SET TASK 1
In the passage about Northern identity in Nigeria, which two events does it say ended the "North" as a monolith?

PASSAGE
________________
As 2015 draws closer, politicians are
ratcheting up their use of polarizing rhetoric in their pursuit of power. The
favoured clichéd binary of a “North” ranged against a “South” is already being
circulated. These wearisome terms, so often promoted by politicians and media
elites as a frame for understanding Nigeria, have to be challenged.
The “North” as anything resembling a monolith
died with Ahmadu Bello in 1966 and was speedily interred when General Yakubu
Gowon’s regime dissolved the regions into states in 1967 to accommodate restive
minorities as well as to break the Biafran secession. What remains of that
North is merely the ghost of a dream. The term ‘Northerner’ can be justifiably
used to bracket people who inhabit the same socio-cultural universe above the
Niger but the ‘North’ as a monolithic political entity with uniform political
goals and values is a fantasy.
Since 1967, and most recently since the
beginning of the Fourth Republic, that simplistic notion of Northern identity
has frayed further with the resurgence of ethnic nationalism. Communities
hitherto subsumed in the Arewa collective are now culturally reasserting
themselves as a result of the lease of political expression created by
democracy. Where previously some people might have self-identified as
‘Northerners’, they are now more likely to identify themselves as Kanuri,
Bachama, Tangale or Igala, or even more generically as Middle Belters – an
identity often used synonymously and inadequately with ‘Northern Christian.’
Even the Hausa-Fulani construct is now frequently clarified by those who
rightly point out that this hybrid identity is more of a political simulation
than an anthropological fact. Hausa and Fulfulde do not even belong to the same
language group. This trend illustrates the difficulty of typecasting what are
in reality fluid conceptions of identity that correspond with the shifting
dynamics of power.
________________
EXERCISE MATERIAL
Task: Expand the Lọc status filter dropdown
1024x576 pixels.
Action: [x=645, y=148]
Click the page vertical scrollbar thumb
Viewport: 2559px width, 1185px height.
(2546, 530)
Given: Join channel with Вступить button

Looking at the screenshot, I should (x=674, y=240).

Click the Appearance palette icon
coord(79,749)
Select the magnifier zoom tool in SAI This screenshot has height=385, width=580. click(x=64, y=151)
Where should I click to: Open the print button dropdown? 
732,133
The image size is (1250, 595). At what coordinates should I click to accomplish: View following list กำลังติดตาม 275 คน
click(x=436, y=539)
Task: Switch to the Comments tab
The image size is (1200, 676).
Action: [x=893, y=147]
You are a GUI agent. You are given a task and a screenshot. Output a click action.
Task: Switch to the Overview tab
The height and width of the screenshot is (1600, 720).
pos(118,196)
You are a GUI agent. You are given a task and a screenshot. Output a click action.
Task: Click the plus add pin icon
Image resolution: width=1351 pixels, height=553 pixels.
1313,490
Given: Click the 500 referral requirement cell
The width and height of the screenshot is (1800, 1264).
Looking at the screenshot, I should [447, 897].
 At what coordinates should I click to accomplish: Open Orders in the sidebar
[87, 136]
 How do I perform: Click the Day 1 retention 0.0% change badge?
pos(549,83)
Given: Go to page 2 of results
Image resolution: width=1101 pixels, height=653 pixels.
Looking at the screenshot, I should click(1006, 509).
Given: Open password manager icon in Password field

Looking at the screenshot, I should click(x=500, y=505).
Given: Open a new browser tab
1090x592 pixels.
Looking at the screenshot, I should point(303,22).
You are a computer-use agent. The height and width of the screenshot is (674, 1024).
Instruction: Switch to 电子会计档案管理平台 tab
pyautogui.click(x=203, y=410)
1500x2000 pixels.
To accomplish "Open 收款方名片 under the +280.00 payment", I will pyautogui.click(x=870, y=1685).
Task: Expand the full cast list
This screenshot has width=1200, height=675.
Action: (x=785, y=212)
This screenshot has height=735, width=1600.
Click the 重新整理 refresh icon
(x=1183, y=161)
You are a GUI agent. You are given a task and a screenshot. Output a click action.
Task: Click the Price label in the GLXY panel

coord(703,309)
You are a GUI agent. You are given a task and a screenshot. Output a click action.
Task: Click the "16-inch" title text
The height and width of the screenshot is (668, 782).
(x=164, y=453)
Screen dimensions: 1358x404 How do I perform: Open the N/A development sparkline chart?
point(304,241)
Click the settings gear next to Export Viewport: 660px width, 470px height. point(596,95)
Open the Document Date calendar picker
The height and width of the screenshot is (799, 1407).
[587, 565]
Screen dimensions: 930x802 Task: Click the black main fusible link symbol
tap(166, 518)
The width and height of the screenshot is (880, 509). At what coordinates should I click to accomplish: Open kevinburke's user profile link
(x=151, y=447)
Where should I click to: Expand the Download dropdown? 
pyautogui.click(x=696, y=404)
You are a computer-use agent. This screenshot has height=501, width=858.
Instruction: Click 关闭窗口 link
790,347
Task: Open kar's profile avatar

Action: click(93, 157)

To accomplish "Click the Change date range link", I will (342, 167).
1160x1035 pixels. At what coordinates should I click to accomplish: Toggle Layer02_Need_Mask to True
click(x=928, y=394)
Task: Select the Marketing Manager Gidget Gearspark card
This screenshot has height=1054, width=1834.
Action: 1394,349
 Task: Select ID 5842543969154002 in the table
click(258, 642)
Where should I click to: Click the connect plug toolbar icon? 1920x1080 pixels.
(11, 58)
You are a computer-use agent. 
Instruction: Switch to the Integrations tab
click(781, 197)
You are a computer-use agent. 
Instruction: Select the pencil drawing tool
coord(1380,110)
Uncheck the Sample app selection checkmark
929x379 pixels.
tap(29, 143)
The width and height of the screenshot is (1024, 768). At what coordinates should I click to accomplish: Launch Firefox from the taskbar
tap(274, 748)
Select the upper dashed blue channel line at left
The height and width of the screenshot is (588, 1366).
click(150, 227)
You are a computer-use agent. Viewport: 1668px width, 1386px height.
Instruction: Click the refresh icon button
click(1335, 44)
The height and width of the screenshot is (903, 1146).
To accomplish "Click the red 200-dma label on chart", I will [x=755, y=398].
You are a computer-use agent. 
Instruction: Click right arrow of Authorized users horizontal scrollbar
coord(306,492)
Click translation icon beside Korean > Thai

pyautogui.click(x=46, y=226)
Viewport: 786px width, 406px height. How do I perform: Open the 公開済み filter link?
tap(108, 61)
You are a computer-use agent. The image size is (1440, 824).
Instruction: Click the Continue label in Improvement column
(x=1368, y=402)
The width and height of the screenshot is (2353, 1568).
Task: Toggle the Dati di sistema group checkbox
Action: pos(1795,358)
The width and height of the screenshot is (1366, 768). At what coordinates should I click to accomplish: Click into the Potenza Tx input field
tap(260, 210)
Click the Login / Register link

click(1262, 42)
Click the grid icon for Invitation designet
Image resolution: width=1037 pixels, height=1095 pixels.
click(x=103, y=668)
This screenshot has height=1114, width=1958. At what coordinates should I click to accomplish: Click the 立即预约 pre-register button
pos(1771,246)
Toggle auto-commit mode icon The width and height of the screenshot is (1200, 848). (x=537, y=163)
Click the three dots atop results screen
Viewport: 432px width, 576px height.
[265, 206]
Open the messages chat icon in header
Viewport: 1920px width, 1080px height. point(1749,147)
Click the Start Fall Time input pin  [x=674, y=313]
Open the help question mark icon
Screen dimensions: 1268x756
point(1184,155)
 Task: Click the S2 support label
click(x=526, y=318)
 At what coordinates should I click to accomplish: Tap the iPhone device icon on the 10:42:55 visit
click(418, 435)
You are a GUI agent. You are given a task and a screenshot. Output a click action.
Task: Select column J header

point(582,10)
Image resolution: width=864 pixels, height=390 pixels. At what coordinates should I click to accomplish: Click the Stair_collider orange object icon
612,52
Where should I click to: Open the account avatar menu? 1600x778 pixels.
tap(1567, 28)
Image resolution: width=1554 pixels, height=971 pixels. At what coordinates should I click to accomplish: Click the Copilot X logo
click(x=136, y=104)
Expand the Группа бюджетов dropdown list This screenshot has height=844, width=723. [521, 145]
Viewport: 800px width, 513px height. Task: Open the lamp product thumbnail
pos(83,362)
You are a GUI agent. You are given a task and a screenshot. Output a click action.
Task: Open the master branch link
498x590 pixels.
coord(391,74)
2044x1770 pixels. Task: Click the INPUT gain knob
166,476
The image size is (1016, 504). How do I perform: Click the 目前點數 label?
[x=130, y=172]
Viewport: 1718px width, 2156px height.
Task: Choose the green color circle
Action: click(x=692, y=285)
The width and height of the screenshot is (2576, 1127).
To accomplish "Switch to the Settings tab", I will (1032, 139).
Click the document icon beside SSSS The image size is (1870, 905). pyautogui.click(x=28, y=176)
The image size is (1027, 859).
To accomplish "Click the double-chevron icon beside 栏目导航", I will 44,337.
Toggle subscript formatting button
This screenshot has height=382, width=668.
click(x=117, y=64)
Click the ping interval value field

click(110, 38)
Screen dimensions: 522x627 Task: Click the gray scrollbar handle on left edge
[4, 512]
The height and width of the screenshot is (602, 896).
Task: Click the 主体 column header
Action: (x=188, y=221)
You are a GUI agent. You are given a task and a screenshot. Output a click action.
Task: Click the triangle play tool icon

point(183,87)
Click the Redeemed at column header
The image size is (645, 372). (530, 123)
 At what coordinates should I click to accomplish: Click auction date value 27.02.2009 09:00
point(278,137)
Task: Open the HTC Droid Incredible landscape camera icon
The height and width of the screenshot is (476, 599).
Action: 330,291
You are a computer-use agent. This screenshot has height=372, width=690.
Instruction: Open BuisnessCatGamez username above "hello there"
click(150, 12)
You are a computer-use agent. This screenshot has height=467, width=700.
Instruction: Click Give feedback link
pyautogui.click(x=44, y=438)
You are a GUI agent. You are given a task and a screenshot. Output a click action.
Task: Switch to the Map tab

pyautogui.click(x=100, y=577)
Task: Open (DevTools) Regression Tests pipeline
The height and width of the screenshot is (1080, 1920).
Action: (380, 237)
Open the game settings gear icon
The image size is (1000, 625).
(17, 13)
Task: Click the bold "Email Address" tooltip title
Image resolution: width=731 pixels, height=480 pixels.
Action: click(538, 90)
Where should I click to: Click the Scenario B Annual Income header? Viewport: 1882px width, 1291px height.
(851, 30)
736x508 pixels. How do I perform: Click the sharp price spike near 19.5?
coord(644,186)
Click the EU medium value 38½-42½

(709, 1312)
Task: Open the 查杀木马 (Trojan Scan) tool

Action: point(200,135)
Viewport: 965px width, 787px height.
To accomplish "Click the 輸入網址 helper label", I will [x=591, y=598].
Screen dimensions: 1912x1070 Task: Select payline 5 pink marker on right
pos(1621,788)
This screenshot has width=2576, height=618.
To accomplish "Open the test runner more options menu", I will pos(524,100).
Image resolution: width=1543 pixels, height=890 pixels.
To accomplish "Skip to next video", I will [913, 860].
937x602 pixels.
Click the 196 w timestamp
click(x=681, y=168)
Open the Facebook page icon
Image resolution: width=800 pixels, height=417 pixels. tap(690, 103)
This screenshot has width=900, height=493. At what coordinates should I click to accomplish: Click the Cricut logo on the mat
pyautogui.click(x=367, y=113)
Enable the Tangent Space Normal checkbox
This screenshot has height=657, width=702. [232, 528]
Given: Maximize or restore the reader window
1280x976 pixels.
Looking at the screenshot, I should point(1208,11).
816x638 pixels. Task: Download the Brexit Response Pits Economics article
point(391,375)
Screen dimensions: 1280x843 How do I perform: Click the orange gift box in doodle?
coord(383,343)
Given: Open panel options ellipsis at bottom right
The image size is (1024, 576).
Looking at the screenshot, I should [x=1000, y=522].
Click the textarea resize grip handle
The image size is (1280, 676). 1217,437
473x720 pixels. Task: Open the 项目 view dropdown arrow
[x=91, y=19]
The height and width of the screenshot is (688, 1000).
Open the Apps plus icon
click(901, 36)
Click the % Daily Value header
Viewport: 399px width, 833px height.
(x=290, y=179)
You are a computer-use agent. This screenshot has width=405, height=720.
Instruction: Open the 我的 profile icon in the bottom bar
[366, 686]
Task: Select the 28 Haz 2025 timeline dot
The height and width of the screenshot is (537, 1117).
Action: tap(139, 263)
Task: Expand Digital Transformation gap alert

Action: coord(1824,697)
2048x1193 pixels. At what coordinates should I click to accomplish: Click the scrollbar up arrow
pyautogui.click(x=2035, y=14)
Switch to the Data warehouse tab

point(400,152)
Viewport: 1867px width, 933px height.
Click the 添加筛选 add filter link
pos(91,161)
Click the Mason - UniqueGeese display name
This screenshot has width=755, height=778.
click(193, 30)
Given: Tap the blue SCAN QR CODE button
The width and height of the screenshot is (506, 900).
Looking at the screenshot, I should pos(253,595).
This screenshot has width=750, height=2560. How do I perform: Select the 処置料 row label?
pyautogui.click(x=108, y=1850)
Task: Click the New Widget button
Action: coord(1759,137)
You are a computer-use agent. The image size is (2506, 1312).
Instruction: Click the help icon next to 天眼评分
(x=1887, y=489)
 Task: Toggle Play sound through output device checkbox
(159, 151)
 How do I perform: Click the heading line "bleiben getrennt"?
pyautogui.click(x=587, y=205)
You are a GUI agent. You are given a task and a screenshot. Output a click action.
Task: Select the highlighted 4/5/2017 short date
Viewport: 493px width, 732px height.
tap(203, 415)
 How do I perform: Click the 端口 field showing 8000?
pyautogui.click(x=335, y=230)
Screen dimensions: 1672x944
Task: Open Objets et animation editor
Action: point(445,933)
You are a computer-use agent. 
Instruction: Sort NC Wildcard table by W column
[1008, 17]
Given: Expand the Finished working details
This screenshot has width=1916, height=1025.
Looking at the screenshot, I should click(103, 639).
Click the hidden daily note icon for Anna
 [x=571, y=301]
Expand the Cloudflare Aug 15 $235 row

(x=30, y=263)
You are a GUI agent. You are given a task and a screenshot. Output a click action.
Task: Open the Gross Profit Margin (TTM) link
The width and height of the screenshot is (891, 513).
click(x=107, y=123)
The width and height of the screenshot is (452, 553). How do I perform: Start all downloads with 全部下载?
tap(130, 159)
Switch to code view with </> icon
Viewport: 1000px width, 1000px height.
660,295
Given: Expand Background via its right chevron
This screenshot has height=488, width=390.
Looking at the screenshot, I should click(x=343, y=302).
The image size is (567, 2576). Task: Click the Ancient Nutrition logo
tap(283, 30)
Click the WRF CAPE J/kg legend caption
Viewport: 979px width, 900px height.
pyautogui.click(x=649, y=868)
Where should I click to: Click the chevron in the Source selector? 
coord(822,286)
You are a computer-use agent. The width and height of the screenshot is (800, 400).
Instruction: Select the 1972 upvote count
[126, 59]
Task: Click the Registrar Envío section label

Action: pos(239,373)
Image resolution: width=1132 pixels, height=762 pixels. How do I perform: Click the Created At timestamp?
________________
SET TASK 2
Rewrite the part of the listing that opens with the line containing "Click the Appearance palette icon" and closes with the line containing "Action: [x=893, y=147]". Change "Comments" to "Replies", keep everything else the same, and return only those lines.

FINAL RESULT 1
The death of Ahmadu Bello in 1966, and General Yakubu Gowon's regime dissolving the regions into states in 1967.

FINAL RESULT 2
Click the Appearance palette icon
coord(79,749)
Select the magnifier zoom tool in SAI This screenshot has height=385, width=580. click(x=64, y=151)
Where should I click to: Open the print button dropdown? 
732,133
The image size is (1250, 595). At what coordinates should I click to accomplish: View following list กำลังติดตาม 275 คน
click(x=436, y=539)
Task: Switch to the Replies tab
The image size is (1200, 676).
Action: [x=893, y=147]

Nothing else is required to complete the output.